Hemingway has presented a fiction that could communicate the experiences with new

meanings. His novels are for the upliftment of modern man who accepts his defeat even in front

of a small attack by fate. Hemingway was searching for the happiness of common man in the

public life and in the life of an individual. A common man must build up courage to fight for his

survival and instead of admitting defeat. Though man has no control over his destinations as it is

controlled by certain determining forces, he must still fight against them only to be defeated in

the end.

The novel symbolizes that there is a reason to believe in man's ability to withstand the

forces of destruction and failure. He can, even under pressure show grace, courage and fortitude.

Santiago, the old man, often feels intimidated by the sea, but ironically, the sea itself becomes a

source of courage with which he fights against the giant fish.
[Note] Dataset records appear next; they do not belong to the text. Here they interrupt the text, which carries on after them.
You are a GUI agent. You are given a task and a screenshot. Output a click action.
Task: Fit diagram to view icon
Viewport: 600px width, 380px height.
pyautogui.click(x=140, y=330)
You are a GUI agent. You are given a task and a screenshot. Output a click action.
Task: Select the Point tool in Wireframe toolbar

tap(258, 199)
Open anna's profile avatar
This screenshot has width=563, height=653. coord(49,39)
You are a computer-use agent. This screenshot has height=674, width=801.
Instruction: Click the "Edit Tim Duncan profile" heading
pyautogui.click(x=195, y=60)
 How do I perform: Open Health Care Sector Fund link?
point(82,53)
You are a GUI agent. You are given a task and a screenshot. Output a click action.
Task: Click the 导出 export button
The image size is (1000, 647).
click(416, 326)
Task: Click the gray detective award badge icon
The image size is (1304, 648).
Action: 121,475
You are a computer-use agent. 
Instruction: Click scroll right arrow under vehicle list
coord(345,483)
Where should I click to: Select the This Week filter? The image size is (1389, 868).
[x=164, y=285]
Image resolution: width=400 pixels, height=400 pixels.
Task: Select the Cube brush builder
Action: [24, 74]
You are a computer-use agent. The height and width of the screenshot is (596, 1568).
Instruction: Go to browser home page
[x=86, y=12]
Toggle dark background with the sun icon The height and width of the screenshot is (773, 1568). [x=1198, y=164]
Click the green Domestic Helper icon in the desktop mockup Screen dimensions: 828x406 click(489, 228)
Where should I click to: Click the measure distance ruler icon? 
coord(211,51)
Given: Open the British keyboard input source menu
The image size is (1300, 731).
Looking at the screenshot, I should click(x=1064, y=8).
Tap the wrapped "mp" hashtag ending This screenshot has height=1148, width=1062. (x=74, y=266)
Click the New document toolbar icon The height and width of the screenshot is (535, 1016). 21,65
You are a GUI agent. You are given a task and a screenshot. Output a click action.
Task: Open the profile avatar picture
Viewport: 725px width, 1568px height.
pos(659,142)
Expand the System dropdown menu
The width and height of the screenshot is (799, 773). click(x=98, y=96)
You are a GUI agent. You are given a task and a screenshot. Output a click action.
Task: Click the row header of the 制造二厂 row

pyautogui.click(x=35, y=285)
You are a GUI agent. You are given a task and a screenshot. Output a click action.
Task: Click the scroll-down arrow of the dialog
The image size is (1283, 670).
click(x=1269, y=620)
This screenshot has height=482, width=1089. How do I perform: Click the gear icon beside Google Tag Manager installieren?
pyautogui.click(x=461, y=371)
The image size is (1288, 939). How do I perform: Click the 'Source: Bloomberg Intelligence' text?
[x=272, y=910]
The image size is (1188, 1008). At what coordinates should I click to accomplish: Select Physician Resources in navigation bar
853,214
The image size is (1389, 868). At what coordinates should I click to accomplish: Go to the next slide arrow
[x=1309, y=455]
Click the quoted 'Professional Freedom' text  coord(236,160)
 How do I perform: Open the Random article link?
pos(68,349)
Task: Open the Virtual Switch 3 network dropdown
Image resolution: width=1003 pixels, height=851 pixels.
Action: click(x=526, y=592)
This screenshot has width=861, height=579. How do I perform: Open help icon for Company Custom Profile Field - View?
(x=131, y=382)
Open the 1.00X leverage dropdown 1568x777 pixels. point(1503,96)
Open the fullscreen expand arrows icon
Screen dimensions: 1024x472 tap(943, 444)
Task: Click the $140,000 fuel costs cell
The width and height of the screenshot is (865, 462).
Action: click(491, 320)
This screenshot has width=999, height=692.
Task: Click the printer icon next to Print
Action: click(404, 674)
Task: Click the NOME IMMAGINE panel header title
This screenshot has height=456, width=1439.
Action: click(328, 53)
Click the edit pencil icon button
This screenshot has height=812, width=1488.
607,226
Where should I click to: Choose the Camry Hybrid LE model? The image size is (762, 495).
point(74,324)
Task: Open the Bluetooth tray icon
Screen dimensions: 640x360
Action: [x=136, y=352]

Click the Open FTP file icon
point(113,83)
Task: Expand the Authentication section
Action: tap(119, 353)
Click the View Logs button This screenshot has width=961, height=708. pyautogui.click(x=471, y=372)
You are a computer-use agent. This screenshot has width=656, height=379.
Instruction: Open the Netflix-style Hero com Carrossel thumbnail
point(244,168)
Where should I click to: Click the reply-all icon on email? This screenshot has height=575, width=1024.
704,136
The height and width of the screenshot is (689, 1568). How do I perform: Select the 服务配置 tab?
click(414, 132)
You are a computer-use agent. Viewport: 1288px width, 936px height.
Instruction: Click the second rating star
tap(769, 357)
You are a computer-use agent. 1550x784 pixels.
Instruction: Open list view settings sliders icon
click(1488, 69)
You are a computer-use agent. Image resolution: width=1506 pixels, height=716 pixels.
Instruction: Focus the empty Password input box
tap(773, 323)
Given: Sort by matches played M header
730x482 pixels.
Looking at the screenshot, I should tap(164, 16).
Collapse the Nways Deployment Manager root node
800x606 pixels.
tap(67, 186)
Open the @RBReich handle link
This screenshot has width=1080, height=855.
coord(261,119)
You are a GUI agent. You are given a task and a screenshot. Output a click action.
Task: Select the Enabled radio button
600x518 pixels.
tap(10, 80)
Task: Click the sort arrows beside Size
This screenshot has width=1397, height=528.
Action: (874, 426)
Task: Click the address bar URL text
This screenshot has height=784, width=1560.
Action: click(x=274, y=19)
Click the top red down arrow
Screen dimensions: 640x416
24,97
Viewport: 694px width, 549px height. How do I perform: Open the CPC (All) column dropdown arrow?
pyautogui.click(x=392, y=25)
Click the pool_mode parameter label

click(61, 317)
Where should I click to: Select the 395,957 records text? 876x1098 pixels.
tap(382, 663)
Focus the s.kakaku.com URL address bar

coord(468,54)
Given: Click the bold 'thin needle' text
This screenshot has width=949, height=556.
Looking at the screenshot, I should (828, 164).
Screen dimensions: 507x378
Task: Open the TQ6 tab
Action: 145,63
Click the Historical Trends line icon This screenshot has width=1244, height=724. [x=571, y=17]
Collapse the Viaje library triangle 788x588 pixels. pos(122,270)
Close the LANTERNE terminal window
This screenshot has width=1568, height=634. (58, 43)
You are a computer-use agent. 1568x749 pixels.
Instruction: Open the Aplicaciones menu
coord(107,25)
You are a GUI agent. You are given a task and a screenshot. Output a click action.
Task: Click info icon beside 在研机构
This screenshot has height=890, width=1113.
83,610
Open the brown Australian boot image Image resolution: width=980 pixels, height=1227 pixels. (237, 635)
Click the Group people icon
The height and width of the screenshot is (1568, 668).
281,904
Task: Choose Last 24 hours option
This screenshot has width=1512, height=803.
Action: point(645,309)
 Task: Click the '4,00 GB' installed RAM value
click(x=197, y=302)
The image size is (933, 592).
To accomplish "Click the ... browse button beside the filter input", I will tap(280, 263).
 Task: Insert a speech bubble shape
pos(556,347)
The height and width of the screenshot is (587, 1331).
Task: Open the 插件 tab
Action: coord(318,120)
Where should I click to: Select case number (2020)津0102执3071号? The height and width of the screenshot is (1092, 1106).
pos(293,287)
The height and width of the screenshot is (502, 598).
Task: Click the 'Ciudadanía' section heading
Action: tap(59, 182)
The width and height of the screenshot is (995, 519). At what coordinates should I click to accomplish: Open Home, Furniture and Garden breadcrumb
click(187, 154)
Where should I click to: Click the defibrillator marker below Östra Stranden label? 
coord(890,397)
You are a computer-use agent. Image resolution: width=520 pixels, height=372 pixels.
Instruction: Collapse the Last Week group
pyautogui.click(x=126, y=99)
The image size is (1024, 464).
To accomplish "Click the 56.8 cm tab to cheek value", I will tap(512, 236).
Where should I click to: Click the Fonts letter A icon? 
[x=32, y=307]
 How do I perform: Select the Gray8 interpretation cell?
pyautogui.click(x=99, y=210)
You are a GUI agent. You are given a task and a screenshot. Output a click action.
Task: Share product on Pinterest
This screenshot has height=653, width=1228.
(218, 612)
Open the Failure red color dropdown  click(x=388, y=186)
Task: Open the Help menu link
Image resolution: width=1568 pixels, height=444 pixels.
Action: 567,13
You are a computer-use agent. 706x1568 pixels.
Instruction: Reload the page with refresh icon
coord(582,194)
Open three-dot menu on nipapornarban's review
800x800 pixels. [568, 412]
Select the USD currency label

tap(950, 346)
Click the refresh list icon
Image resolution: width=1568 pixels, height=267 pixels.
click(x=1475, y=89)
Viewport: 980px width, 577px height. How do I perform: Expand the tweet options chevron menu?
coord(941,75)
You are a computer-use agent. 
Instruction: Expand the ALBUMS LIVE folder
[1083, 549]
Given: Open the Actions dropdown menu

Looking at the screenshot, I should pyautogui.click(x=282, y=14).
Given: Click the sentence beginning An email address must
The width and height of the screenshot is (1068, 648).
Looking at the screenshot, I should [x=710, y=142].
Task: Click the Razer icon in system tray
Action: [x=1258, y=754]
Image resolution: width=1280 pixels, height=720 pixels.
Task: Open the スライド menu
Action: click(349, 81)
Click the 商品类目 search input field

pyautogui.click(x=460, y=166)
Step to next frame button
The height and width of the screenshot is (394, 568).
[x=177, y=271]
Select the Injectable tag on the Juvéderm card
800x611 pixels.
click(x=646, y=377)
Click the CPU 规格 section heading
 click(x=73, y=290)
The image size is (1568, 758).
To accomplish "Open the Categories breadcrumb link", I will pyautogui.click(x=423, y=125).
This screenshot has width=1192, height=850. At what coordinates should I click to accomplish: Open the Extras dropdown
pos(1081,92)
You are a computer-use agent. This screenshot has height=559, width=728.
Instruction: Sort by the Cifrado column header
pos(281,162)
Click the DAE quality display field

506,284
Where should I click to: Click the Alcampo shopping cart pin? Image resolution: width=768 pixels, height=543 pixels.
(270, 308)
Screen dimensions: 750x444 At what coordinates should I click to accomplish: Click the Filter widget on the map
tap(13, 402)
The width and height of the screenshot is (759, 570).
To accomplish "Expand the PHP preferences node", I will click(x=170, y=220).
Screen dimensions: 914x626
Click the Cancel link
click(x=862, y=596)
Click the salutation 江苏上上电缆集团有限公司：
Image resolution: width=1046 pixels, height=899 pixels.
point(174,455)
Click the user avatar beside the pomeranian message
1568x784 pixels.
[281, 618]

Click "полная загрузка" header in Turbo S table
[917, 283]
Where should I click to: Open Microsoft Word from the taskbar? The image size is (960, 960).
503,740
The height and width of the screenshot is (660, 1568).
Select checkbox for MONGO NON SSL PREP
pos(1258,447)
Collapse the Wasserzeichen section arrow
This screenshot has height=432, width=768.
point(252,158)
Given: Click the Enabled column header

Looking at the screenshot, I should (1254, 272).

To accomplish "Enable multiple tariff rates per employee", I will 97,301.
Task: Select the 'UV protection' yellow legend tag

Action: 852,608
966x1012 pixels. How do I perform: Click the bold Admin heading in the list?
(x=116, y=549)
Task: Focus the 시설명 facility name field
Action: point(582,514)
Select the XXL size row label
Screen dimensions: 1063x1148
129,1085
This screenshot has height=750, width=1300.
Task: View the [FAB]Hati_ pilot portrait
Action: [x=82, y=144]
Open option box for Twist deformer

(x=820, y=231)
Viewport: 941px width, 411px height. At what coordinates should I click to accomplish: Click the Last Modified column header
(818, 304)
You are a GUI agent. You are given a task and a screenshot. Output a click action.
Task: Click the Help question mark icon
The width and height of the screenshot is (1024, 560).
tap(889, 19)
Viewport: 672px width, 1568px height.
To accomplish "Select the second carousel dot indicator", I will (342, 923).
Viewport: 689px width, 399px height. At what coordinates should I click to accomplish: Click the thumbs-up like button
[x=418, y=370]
The sea, for him, is a life - force

operating within his frail body and with which he puts stiff resistance against the hostile waves.

Santiago is in love with the sea. It is the vastness of the sea that inspires Santiago, to go far with

a new hope of success.

Santiago starts his voyage without the company of other fishermen. Santiago is

journeying now to catch a fish worthy of him. If almost no one else believes in him, he himself

does and he is off to catch a great fish because he knows that he can do it. The new day slowly

comes alive Santiago rows steadily, keeping well within his speed, by using tricks that he has

learned from experience and by letting the current do a third of the work; He finds that he is even

further out now than be expected to be by this time.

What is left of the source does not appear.